### WORK TO COMPLETE
Write out the complete data exactly as written.

Stored data
○ ○ ○
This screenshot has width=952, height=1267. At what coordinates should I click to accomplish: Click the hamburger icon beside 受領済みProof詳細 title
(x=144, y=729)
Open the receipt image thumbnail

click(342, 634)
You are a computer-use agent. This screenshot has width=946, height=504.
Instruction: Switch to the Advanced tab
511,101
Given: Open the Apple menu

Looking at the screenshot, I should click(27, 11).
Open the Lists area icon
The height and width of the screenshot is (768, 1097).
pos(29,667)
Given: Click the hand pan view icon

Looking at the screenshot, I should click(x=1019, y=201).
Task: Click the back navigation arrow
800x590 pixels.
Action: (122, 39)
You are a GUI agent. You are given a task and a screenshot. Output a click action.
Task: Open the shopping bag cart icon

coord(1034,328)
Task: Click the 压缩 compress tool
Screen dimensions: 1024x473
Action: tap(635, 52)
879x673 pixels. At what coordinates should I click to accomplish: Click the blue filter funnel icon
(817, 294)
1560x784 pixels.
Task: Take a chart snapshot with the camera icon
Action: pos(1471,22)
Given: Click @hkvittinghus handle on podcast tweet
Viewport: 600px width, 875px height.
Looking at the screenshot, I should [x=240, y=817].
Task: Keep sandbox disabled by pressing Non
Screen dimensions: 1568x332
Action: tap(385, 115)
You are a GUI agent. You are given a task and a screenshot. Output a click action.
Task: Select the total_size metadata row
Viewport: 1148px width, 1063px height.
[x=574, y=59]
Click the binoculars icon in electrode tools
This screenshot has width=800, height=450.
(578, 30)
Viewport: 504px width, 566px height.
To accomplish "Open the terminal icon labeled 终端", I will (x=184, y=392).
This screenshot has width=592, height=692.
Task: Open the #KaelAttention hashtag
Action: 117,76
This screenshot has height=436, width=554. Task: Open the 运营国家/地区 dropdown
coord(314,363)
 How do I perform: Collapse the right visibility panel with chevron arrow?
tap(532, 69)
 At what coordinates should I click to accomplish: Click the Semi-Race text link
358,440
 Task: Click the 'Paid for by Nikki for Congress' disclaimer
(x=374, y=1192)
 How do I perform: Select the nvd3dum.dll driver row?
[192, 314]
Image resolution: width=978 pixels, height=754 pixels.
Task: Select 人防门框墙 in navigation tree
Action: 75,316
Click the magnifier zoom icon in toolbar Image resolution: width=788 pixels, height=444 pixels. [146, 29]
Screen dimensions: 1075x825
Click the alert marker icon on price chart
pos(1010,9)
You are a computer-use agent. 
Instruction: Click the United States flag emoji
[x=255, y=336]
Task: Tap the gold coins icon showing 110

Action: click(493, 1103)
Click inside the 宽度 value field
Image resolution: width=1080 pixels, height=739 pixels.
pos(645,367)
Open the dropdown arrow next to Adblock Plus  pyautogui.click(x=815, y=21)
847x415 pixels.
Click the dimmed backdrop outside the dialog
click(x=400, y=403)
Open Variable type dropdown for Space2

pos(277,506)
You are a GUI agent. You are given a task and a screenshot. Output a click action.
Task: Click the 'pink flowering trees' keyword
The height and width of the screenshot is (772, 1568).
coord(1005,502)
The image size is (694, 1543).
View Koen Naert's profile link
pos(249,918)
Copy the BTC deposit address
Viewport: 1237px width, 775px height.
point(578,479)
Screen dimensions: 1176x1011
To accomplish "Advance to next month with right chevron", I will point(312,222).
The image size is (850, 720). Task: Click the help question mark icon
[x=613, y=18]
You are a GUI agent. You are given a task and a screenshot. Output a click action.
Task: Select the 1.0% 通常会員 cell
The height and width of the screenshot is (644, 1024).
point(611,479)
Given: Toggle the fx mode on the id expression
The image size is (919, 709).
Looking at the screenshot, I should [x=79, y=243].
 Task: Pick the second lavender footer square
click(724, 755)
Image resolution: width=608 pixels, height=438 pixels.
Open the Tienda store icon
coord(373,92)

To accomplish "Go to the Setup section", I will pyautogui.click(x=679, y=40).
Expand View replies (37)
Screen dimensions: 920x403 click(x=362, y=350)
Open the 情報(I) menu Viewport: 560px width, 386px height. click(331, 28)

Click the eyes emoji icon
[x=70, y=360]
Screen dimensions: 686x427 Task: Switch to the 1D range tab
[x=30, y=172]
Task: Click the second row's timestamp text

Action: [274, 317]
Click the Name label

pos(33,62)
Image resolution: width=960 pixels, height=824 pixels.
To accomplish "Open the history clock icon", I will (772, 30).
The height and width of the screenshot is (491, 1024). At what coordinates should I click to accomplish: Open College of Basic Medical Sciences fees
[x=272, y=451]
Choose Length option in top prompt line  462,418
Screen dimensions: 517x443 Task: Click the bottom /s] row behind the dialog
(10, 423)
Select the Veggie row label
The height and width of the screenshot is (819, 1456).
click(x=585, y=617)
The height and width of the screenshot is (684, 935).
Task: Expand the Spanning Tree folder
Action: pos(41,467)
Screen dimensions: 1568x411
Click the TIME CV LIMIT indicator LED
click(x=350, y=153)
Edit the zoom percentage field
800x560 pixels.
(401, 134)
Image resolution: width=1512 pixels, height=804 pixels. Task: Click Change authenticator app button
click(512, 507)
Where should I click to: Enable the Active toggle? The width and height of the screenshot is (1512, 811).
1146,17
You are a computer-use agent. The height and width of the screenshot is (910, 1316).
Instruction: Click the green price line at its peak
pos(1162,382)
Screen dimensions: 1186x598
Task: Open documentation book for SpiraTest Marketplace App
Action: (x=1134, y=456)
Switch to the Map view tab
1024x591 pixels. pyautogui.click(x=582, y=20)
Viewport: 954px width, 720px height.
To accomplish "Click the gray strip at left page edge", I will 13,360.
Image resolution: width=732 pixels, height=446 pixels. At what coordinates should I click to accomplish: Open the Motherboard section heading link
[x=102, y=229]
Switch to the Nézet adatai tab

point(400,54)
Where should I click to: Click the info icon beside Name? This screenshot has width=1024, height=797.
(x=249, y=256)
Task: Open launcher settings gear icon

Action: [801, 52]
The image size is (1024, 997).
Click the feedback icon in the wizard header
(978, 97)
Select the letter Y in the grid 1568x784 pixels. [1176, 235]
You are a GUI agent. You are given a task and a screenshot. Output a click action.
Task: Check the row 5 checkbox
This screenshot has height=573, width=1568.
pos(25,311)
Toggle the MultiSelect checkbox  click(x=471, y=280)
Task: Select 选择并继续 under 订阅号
○ ○ ○
### EXERCISE OUTPUT
This screenshot has width=952, height=1267. At what coordinates should I click to accomplish: Click the hamburger icon beside 受領済みProof詳細 title
(x=144, y=729)
Open the receipt image thumbnail

click(342, 634)
You are a computer-use agent. This screenshot has width=946, height=504.
Instruction: Switch to the Advanced tab
511,101
Given: Open the Apple menu

Looking at the screenshot, I should click(27, 11).
Open the Lists area icon
The height and width of the screenshot is (768, 1097).
pos(29,667)
Given: Click the hand pan view icon

Looking at the screenshot, I should click(x=1019, y=201).
Task: Click the back navigation arrow
800x590 pixels.
Action: (122, 39)
You are a GUI agent. You are given a task and a screenshot. Output a click action.
Task: Open the shopping bag cart icon

coord(1034,328)
Task: Click the 压缩 compress tool
Screen dimensions: 1024x473
Action: tap(635, 52)
879x673 pixels. At what coordinates should I click to accomplish: Click the blue filter funnel icon
(817, 294)
1560x784 pixels.
Task: Take a chart snapshot with the camera icon
Action: pos(1471,22)
Given: Click @hkvittinghus handle on podcast tweet
Viewport: 600px width, 875px height.
Looking at the screenshot, I should [x=240, y=817].
Task: Keep sandbox disabled by pressing Non
Screen dimensions: 1568x332
Action: tap(385, 115)
You are a GUI agent. You are given a task and a screenshot. Output a click action.
Task: Select the total_size metadata row
Viewport: 1148px width, 1063px height.
[x=574, y=59]
Click the binoculars icon in electrode tools
This screenshot has width=800, height=450.
(578, 30)
Viewport: 504px width, 566px height.
To accomplish "Open the terminal icon labeled 终端", I will (x=184, y=392).
This screenshot has width=592, height=692.
Task: Open the #KaelAttention hashtag
Action: 117,76
This screenshot has height=436, width=554. Task: Open the 运营国家/地区 dropdown
coord(314,363)
 How do I perform: Collapse the right visibility panel with chevron arrow?
tap(532, 69)
 At what coordinates should I click to accomplish: Click the Semi-Race text link
358,440
 Task: Click the 'Paid for by Nikki for Congress' disclaimer
(x=374, y=1192)
 How do I perform: Select the nvd3dum.dll driver row?
[192, 314]
Image resolution: width=978 pixels, height=754 pixels.
Task: Select 人防门框墙 in navigation tree
Action: 75,316
Click the magnifier zoom icon in toolbar Image resolution: width=788 pixels, height=444 pixels. [146, 29]
Screen dimensions: 1075x825
Click the alert marker icon on price chart
pos(1010,9)
You are a computer-use agent. 
Instruction: Click the United States flag emoji
[x=255, y=336]
Task: Tap the gold coins icon showing 110

Action: click(493, 1103)
Click inside the 宽度 value field
Image resolution: width=1080 pixels, height=739 pixels.
pos(645,367)
Open the dropdown arrow next to Adblock Plus  pyautogui.click(x=815, y=21)
847x415 pixels.
Click the dimmed backdrop outside the dialog
click(x=400, y=403)
Open Variable type dropdown for Space2

pos(277,506)
You are a GUI agent. You are given a task and a screenshot. Output a click action.
Task: Click the 'pink flowering trees' keyword
The height and width of the screenshot is (772, 1568).
coord(1005,502)
The image size is (694, 1543).
View Koen Naert's profile link
pos(249,918)
Copy the BTC deposit address
Viewport: 1237px width, 775px height.
point(578,479)
Screen dimensions: 1176x1011
To accomplish "Advance to next month with right chevron", I will point(312,222).
The image size is (850, 720). Task: Click the help question mark icon
[x=613, y=18]
You are a GUI agent. You are given a task and a screenshot. Output a click action.
Task: Select the 1.0% 通常会員 cell
The height and width of the screenshot is (644, 1024).
point(611,479)
Given: Toggle the fx mode on the id expression
The image size is (919, 709).
Looking at the screenshot, I should [x=79, y=243].
 Task: Pick the second lavender footer square
click(724, 755)
Image resolution: width=608 pixels, height=438 pixels.
Open the Tienda store icon
coord(373,92)

To accomplish "Go to the Setup section", I will pyautogui.click(x=679, y=40).
Expand View replies (37)
Screen dimensions: 920x403 click(x=362, y=350)
Open the 情報(I) menu Viewport: 560px width, 386px height. click(331, 28)

Click the eyes emoji icon
[x=70, y=360]
Screen dimensions: 686x427 Task: Switch to the 1D range tab
[x=30, y=172]
Task: Click the second row's timestamp text

Action: [274, 317]
Click the Name label

pos(33,62)
Image resolution: width=960 pixels, height=824 pixels.
To accomplish "Open the history clock icon", I will (772, 30).
The height and width of the screenshot is (491, 1024). At what coordinates should I click to accomplish: Open College of Basic Medical Sciences fees
[x=272, y=451]
Choose Length option in top prompt line  462,418
Screen dimensions: 517x443 Task: Click the bottom /s] row behind the dialog
(10, 423)
Select the Veggie row label
The height and width of the screenshot is (819, 1456).
click(x=585, y=617)
The height and width of the screenshot is (684, 935).
Task: Expand the Spanning Tree folder
Action: pos(41,467)
Screen dimensions: 1568x411
Click the TIME CV LIMIT indicator LED
click(x=350, y=153)
Edit the zoom percentage field
800x560 pixels.
(401, 134)
Image resolution: width=1512 pixels, height=804 pixels. Task: Click Change authenticator app button
click(512, 507)
Where should I click to: Enable the Active toggle? The width and height of the screenshot is (1512, 811).
1146,17
You are a computer-use agent. The height and width of the screenshot is (910, 1316).
Instruction: Click the green price line at its peak
pos(1162,382)
Screen dimensions: 1186x598
Task: Open documentation book for SpiraTest Marketplace App
Action: (x=1134, y=456)
Switch to the Map view tab
1024x591 pixels. pyautogui.click(x=582, y=20)
Viewport: 954px width, 720px height.
To accomplish "Click the gray strip at left page edge", I will 13,360.
Image resolution: width=732 pixels, height=446 pixels. At what coordinates should I click to accomplish: Open the Motherboard section heading link
[x=102, y=229]
Switch to the Nézet adatai tab

point(400,54)
Where should I click to: Click the info icon beside Name? This screenshot has width=1024, height=797.
(x=249, y=256)
Task: Open launcher settings gear icon

Action: [801, 52]
The image size is (1024, 997).
Click the feedback icon in the wizard header
(978, 97)
Select the letter Y in the grid 1568x784 pixels. [1176, 235]
You are a GUI agent. You are given a task and a screenshot. Output a click action.
Task: Check the row 5 checkbox
This screenshot has height=573, width=1568.
pos(25,311)
Toggle the MultiSelect checkbox  click(x=471, y=280)
Task: Select 选择并继续 under 订阅号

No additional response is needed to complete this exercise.